A Compromised Phone System Was Used To Attack 000 Phone Service

A hacker was able to compromise the phone exchange of a Vocus customer and flood the 000 emergency call service, operated by Telstra, with 600 calls at a time last weekend. As a result early on the morning of 26 May 2018, some emergency callers didn’t receive a return call for up to nine hours.

Vocus provides businesses with cloud based and other phone systems rather than traditional PBX solutions. One of their customer’s systems was compromised and an unknown party from overseas was able to launch a denial of service attack on the 000 service by calling from what looked like an anonymnous number.

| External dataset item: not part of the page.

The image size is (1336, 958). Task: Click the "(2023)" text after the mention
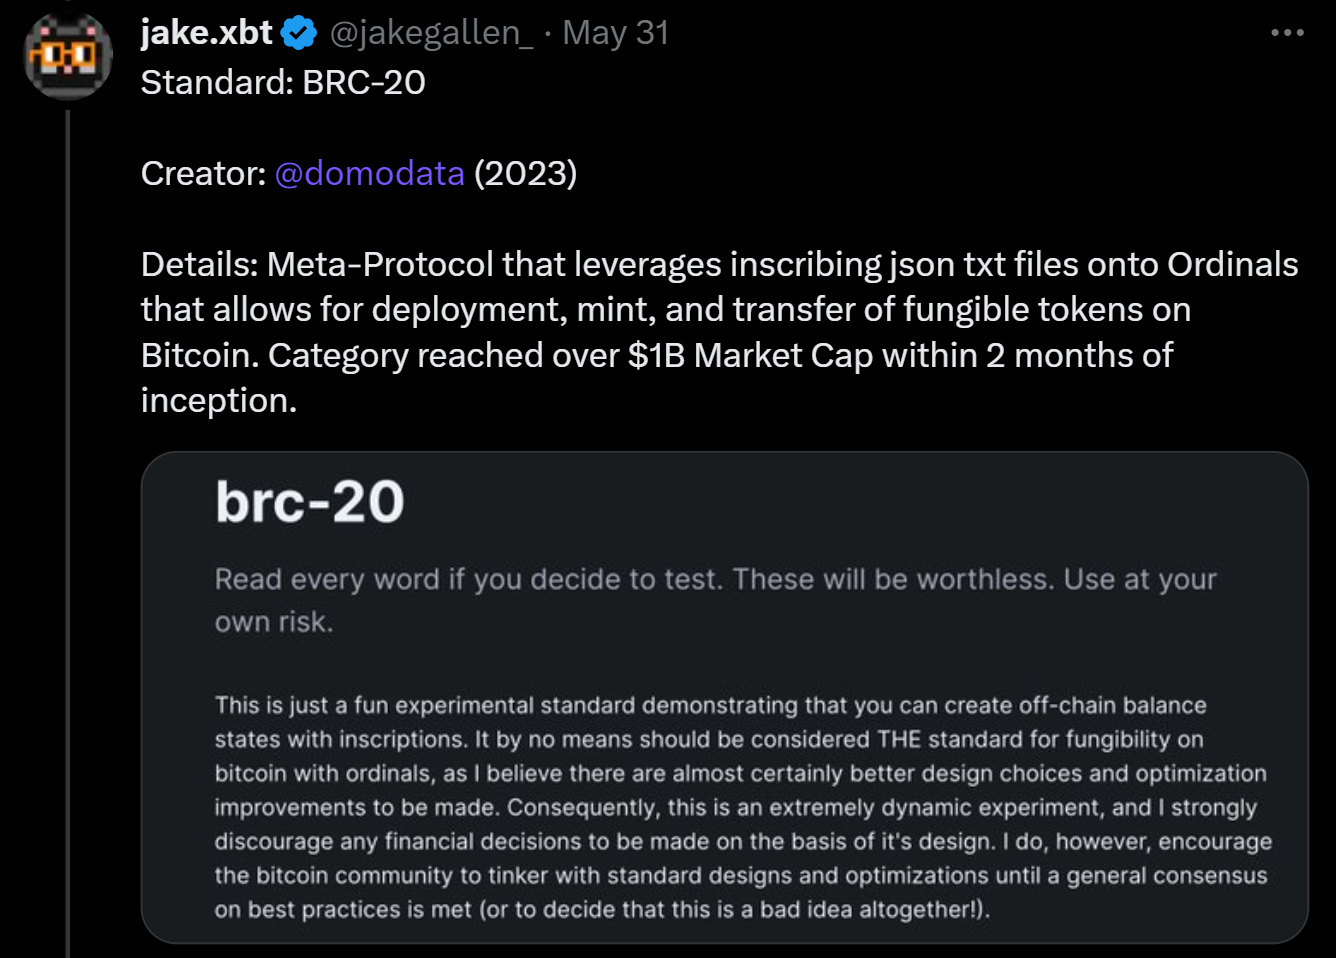pos(525,174)
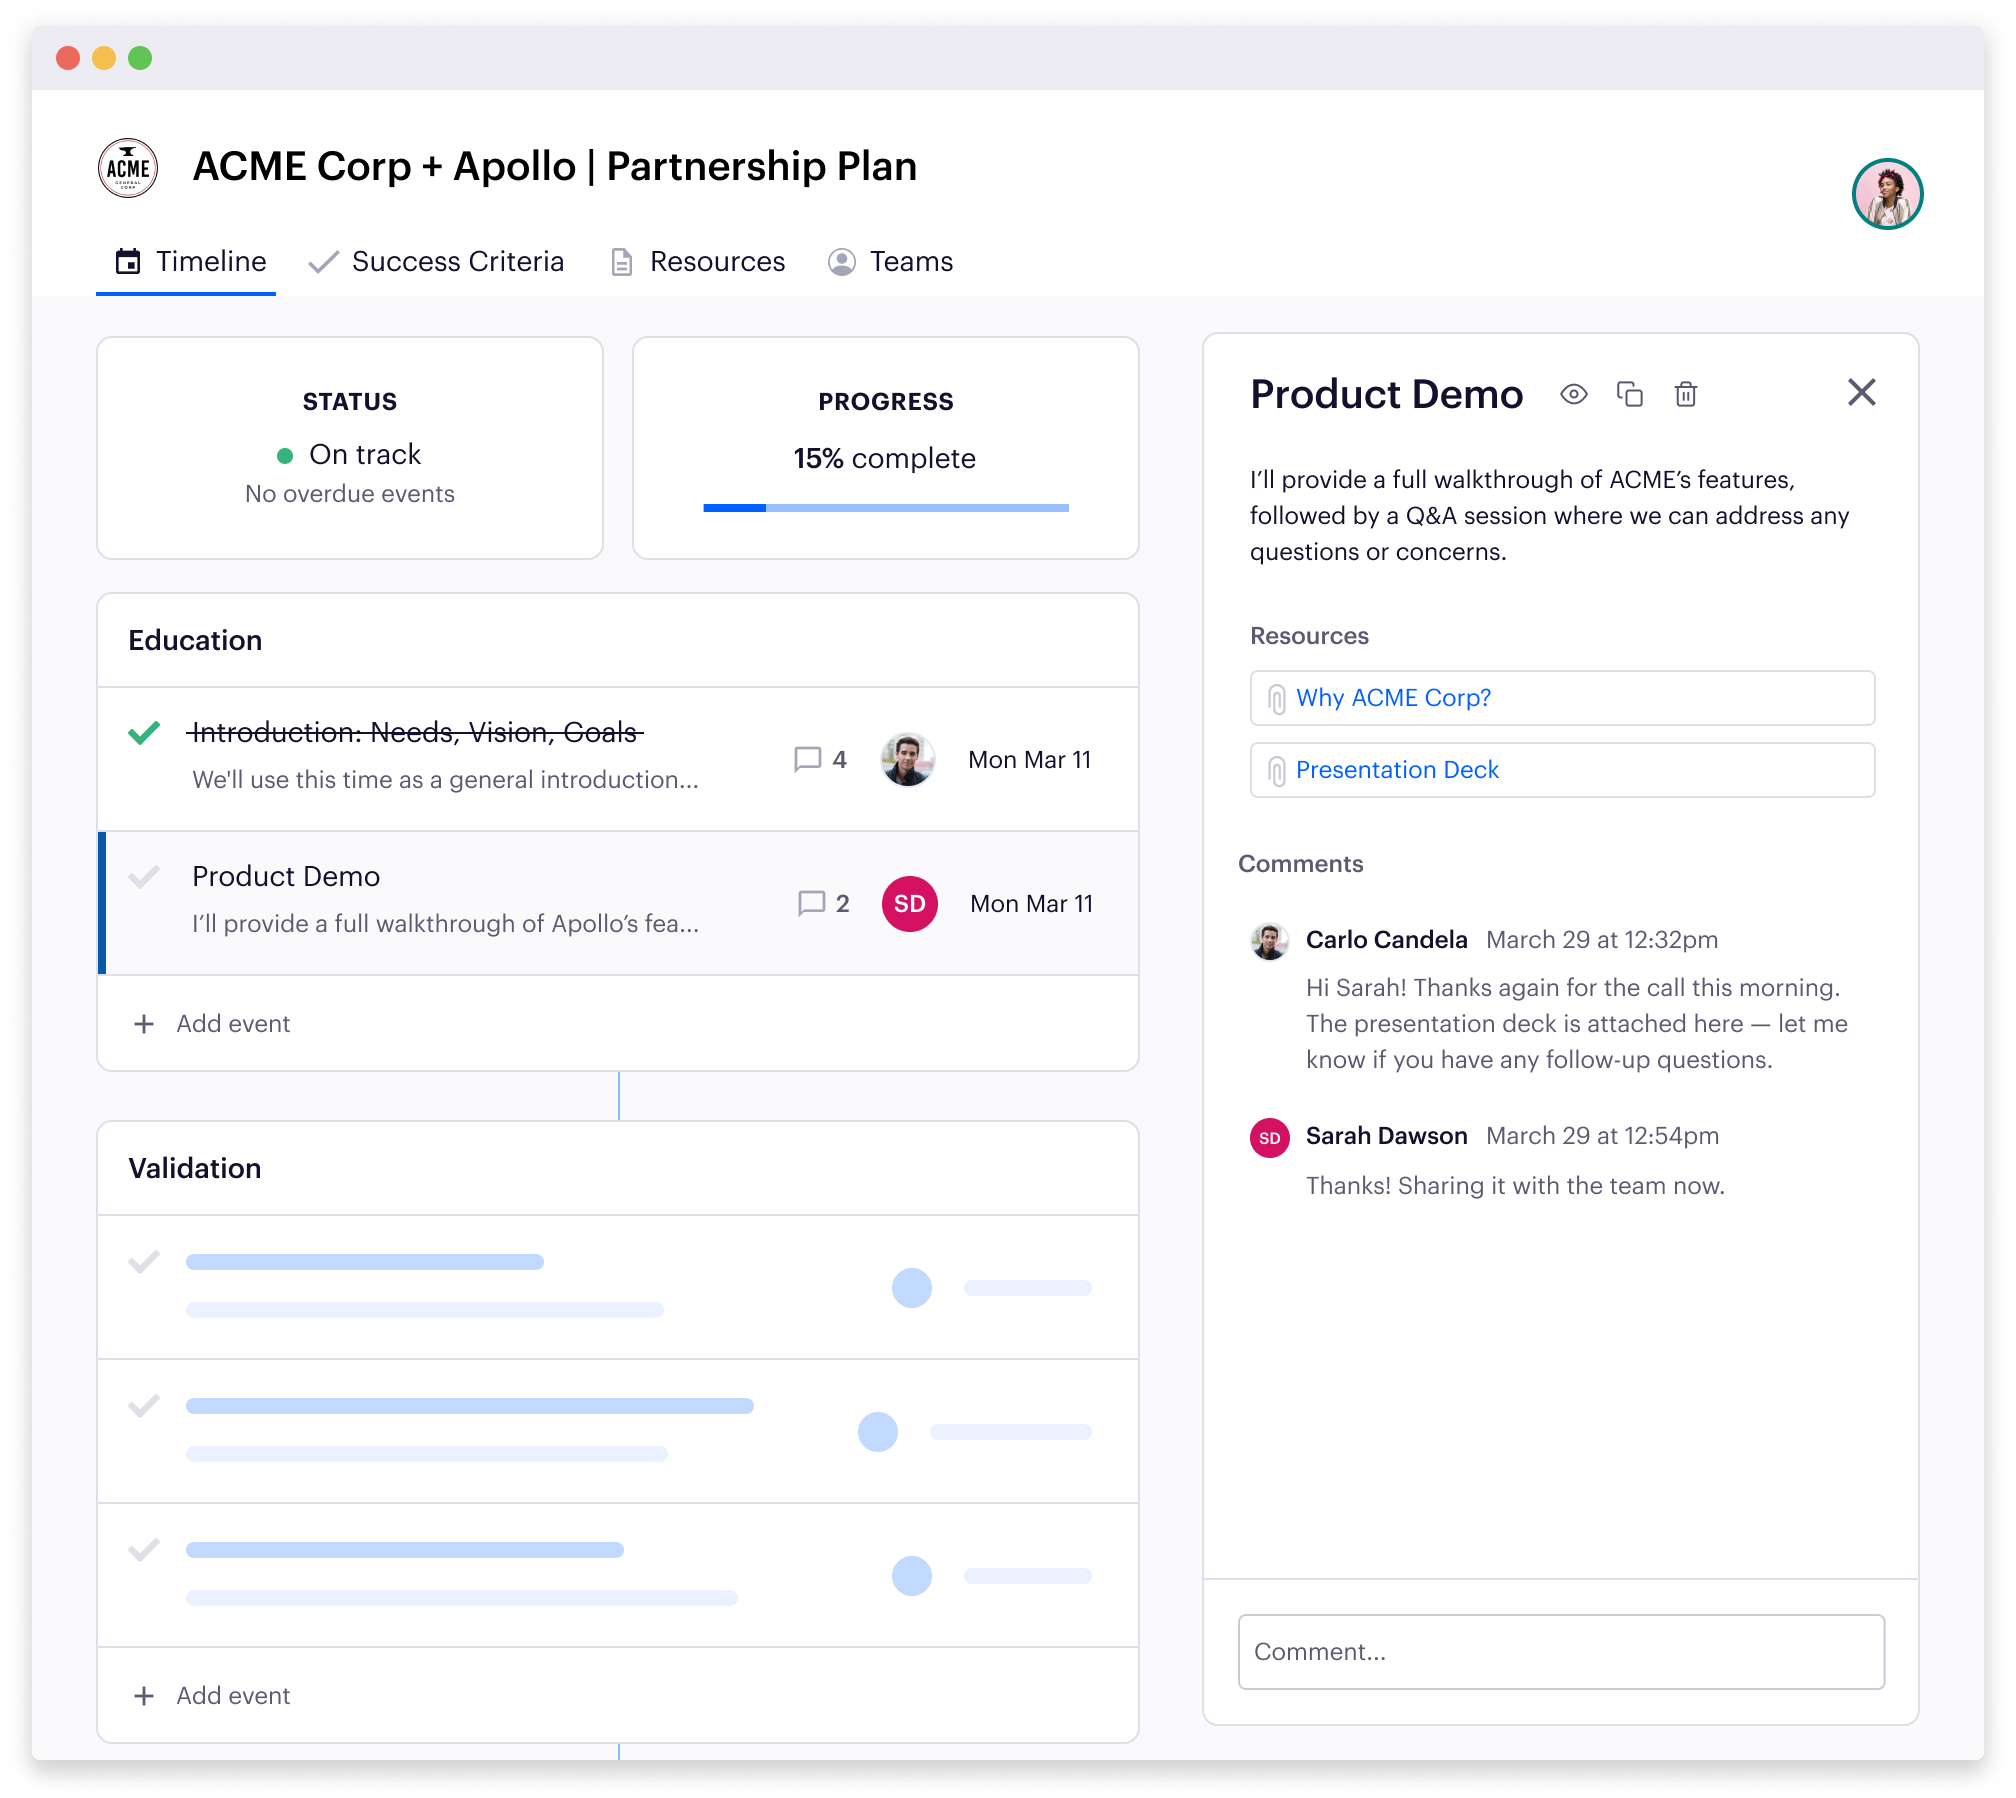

When calls were answered by an operator, there was no one on the line.

It’s believed the attack was an attempt to bypass global call charges. By initiating calls from another country, over the internet and then using the compromised phone system to make calls to Australian numbers, the attacker could call numbers from another country without being charged for an international call.

This sort of attack is being used to dupe people into answering local calls and then scammers try to get them to hand over personal information or other data.

The hacker’s mistake here was that their dialling system prefixed a bunch of calls with 000, instead of using local area codes. As a result, the emergency services’ number was smashed with a massive influx of calls.

Attacks like this highlight the importance of ensuring all systems, especially any that are externally facing, are fully secured and kept up to date. And while service providers can provide secure platforms, there’s also an obligation on customers to use robust procedures, such as two-factor authentication and encryption, to reduce the risk of being attacked.